The PDK1 conformational landscape (Póster)

MARIANA SACERDOTI; LISSY GROSS; KARIN FROESE; ABHIJEET GHODE; ANDREW M. RILEY; SEBASTIÁN KLINKE; GANESH S. ANAND; KRISTINA PARIS; EVELYN SUESS; MARÍA V. CAPELLARI; PEDRO F. ARAMENDÍA; ALEJANDRO E. LEROUX; BARRY V. POTTER; CARLOS J. CAMACHO; RICARDO M. BIONDI

Evento online debido a la pandemia de coronavirus

Congreso; European Chemical Biology Symposium ECBS 2021 Meeting; 2021

European Chemical Society, EU-OPENSCREEN, and Società Chimica Italiana

Phosphoinositide-dependent protein kinase 1 (PDK1) is a master kinase of the PI3-kinase signaling pathway that phosphorylates at least 23 other evolutionary related AGC kinases. It has an N-terminal kinase domain (KD), a linker region and a C-terminal PH domain. Most work on PDK1 regulation has focused on the KD, but recent work suggests the existence of PDK1 dimers.
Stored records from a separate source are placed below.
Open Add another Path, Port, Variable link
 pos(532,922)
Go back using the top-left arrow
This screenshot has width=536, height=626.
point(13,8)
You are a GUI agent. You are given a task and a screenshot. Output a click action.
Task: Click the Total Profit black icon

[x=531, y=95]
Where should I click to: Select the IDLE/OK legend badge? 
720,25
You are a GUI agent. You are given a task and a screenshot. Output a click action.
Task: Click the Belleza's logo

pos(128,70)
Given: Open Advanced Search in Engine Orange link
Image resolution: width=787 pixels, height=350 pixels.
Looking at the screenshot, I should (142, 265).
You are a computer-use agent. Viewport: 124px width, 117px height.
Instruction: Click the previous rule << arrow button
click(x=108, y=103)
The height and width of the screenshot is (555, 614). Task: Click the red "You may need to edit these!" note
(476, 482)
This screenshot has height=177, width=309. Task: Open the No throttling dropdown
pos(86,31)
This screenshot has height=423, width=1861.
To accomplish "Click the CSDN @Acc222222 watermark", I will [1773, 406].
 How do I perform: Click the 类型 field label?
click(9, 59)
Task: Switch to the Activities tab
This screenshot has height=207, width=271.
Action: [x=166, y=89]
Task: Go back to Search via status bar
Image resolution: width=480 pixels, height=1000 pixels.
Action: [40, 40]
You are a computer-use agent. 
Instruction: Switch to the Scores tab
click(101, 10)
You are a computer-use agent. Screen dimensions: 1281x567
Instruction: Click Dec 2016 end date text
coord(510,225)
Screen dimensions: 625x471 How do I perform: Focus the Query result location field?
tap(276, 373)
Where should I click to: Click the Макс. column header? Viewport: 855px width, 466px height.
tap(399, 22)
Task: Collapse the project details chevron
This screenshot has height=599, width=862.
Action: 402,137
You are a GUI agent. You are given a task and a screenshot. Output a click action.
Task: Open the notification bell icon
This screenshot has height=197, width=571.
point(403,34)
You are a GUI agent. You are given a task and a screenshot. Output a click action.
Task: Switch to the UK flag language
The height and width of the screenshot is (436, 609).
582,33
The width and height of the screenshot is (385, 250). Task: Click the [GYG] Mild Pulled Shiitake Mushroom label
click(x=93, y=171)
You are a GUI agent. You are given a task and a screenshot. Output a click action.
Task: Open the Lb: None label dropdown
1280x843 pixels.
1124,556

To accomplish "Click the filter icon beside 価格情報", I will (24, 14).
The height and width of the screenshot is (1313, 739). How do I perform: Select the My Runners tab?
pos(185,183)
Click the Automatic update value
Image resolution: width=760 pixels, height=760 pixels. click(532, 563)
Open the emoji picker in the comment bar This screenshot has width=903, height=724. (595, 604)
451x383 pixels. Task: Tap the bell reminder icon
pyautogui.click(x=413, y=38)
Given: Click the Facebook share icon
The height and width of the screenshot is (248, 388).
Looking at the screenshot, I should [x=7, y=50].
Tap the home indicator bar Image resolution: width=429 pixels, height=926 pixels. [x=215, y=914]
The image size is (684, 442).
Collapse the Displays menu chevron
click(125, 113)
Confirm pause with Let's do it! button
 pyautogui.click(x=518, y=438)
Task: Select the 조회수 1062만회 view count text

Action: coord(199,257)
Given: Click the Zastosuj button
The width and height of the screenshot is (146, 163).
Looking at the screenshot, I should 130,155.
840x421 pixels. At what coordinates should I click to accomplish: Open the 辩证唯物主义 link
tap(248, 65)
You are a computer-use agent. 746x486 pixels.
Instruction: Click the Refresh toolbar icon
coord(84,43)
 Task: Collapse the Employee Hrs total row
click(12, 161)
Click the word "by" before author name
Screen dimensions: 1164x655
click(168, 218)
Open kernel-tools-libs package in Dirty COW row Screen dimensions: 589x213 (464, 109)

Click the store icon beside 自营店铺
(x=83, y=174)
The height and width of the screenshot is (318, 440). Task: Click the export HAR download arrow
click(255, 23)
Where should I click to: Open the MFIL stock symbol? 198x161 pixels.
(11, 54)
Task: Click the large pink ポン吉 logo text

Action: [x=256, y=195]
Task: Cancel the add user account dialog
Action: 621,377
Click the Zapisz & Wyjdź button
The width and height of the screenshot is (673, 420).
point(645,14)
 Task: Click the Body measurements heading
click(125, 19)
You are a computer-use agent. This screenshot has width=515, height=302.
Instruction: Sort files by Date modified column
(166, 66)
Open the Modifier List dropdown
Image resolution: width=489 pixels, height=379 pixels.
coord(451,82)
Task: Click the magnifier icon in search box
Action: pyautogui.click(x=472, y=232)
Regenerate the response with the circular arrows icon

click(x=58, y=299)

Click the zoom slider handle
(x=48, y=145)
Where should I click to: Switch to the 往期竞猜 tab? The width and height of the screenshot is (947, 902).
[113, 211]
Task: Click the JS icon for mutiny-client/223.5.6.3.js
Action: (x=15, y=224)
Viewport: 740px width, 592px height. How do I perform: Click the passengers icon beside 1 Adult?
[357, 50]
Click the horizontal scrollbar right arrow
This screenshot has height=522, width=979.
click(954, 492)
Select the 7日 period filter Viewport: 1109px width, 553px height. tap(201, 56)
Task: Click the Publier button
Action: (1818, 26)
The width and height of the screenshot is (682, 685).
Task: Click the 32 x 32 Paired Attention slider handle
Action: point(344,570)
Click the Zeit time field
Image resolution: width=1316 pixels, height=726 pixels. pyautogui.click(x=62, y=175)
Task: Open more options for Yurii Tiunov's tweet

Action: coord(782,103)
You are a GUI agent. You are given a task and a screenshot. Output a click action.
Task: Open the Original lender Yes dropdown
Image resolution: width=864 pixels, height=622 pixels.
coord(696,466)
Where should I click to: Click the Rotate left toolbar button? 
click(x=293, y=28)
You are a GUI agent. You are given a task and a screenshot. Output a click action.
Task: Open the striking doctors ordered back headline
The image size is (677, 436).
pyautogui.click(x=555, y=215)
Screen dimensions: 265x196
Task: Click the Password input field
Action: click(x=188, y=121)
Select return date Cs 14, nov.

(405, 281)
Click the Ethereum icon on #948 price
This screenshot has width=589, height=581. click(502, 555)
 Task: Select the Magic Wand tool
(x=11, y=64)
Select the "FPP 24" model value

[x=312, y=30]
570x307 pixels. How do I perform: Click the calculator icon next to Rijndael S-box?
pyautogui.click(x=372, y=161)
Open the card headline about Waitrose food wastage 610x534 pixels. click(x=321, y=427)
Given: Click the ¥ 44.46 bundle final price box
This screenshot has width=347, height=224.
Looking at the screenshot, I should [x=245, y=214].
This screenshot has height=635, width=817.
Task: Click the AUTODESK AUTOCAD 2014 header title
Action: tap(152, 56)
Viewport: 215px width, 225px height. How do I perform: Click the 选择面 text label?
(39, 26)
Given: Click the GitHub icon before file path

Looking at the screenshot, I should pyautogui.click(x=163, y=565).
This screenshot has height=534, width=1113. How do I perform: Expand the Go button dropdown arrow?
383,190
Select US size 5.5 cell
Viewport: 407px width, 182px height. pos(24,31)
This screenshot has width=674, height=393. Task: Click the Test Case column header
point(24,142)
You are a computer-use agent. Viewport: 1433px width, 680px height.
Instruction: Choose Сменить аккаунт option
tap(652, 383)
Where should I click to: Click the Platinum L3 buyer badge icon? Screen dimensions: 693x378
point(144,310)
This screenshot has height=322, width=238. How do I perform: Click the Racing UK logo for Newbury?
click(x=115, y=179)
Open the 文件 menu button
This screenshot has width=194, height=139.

Over the years, our laboratory has used a chemical and structural biology approach to characterize the bidirectional allosteric regulation between the PIF-pocket, a regulatory site located on the small lobe of the KD, and the ATP-Binding site of PDK1. Phosphorylation by PDK1 is required for the activity of all substrates and most, like S6K, SGK, PKC, rely on a docking interaction where a C-terminal hydrophobic motif interacts with the PIF-pocket of PDK1. Interestingly, this interaction is not a requirement for the phosphorylation of PKB/Akt after PI3-kinase activation, but both proteins have a PH domain that binds PIP3 at the cell membrane and colocalize there. Recent discoveries show that PKB/Akt can also be phosphorylated by PDK1 in a PIP3 independent context, suggesting the existence of alternative mechanisms of interaction.Inositol polyphosphorylated molecules derived from InsP5 inhibit PDK1 activity in vitro. However, we found that 2-O-Bz-InsP5 (HYG8) does not inhibit the phosphorylation of a peptide substrate termed T308tide. Moreover, we show that HYG8 can selectively inhibit the phosphorylation and activation of PKB/Akt by PDK1 in vitro, but does not inhibit the phosphorylation and activation of SGK. HYG8 disrupts PDK1 dimers, measured by AlphaScreen and corroborated by single molecule fluorescence microscopy. H/D exchange experiments indicate that HYG8 stabilizes a monomeric conformation of PDK1, where the linker-PH domain region protects the "back" of the KD (monomeric conformation I).  We performed a small scale screening to find additional small molecules that regulate the formation of PDK1 dimers. Results suggest the existence of a second monomer (monomeric conformation II).  We conclude that PDK1 could exist as a dynamic equilibrium of conformations, which appear physiologically relevant because of the impact on the selective interactions and substrate phosphorylation. Such regulatory mechanisms could lead to novel approaches for the design of protein kinase inhibitors, targeting protein interactions to regulate the phosphorylation of a subset of substrates.